Review: When I Hit You: Or, A Portrait of the Writer As A Young Wife

When I Hit You: Or, A
Portrait of the Writer
As A Young Wife
By Meena Kandasamy
Published by Atlantic Books, 2017

Reviewed by Grace Gageby (first published in Socialist Alternative, magazine of the Socialist Party)
When I Hit You: Or, A Portrait of the Writer as A Young Wife, Meena Kandasamy’s second novel, has been described as both a searing account of an abusive marriage and a celebration of the invincible power of art.

Kandasamy’s novel traces the unnamed narrator’s life through college, to her brief relationship with a politician, and eventually her hasty marriage to a Communist revolutionary and university professor. Once they are married, the narrator’s husband’s behaviour becomes increasingly insidious. He isolates her through controlling her social media presence, attempts to erase her identity as a writer, and uses physical and sexual violence against her.

The depiction of the narrator as a feminist and a leftist is significant. It is in fact a fictionalized account of Kandasamy’s own marriage, and she has stated: “I believed no man could lay a hand on me. I was fierce and feminist and no-nonsense.” The narrator is loathe to bear societal judgement for leaving her husband, and face questions such as “Why did she not run away? How much of this wasn’t really consensual?” Her interactions with her parents provide an insight into marital attitudes in modern India: her mother tells her that “marriage is not magic” and her father warns her “It takes two to fight. He cannot fight by himself.” This clearly illustrates how domestic violence and abuse can be upheld not only by abusers, but by onlookers and society as a whole. It also highlights the epidemic of domestic violence that exists in India, a country in which marital rape is still legal, and intimate partner violence, acid throwing, and honour killings are endemic.

An activist as well as an author, Kandasamy has stated in interviews: “To me, feminism is a rights struggle, a struggle for equality and recognition, a struggle for autonomy and independence. I see the struggle to annihilate caste as a feminist struggle. I see the struggle against police brutality as a feminist struggle. I see the struggle against capitalism, that has made our planet into an absolute disaster, as a feminist struggle. I see the struggle against racism and fascism as a feminist struggle.” This sentiment of interlocking struggles, most pressingly, the anti-capitalist struggle, is relevant not just in India, but in Ireland. Here, the housing crisis, as well as austerity measures, have had a catastrophic effect on women in abusive relationships.
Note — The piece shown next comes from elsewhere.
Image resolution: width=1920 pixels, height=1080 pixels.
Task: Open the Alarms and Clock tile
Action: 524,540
In November of 2016, it was put to then Taoiseach Enda Kenny by Ruth Coppinger, Socialist Party member and Solidarity TD, that a woman attempting to escape an abusive relationship may not be lucky enough to get through to a domestic violence hotline, because of systematic cuts to funding. The fact that 6,000 women were turned away from refuge centres in 2015 was also raised, and Kenny was asked: “Will you stop the cuts to the Rape Crisis Centres, Women’s Aid, to other services and properly invest in them. Will you also agree to the legislative changes we need and to drop the (legal) fees for any woman seeking to get a protection order?”  Both in India and Ireland, there can be no mistake that domestic violence exists as a societal disease alongside gender and class inequality, and Kandasamy draws particular attention to caste issues.
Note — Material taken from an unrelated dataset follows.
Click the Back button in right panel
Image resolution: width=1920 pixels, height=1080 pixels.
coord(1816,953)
The abuse suffered by the narrator is all the more hideous against the beautiful, lyrical prose, and the array of mediums the novel utilizes, for example, the introductory prose extracts or poetry that begin each chapter. The narrator highlights the manner in which her abuser tries to erase her identity, for example, by making her commit “career suicide” by deactivating her professional Facebook account, and by dismissing her work as “petit bourgeois”. The depersonalisation suffered is illustrated by the third person narration. This reads almost like a film script: “I am the wife playing the role of an actress playing the role of dutiful wife”.  Kandasamy, who has referred to the “crutch of fiction”, nods to her own experience in the finishing chapter, saying “I am the woman who has tried to shield herself from the pain of the first-person singular.”
As a defence against the abuse, which rapidly turns from psychological to physical violence, the narrator uses her sense of self as a writer and an artist to wage her defiance against her husband, much to his chagrin. “Everything is writing material for you isn’t it? The trouble is that you don’t want a decent chance at life. You’re only after a story, and you make my life a living hell.”
When I Hit You is a many-faceted book. It is both abhorrent in its violence, yet unputdownable. It is both a cautionary tale for misogynists, and a celebration of art and its capacity for maintaining the resilience of the human spirit. It is catharsis and poetry, experience and fiction, and in short, an incredible novel.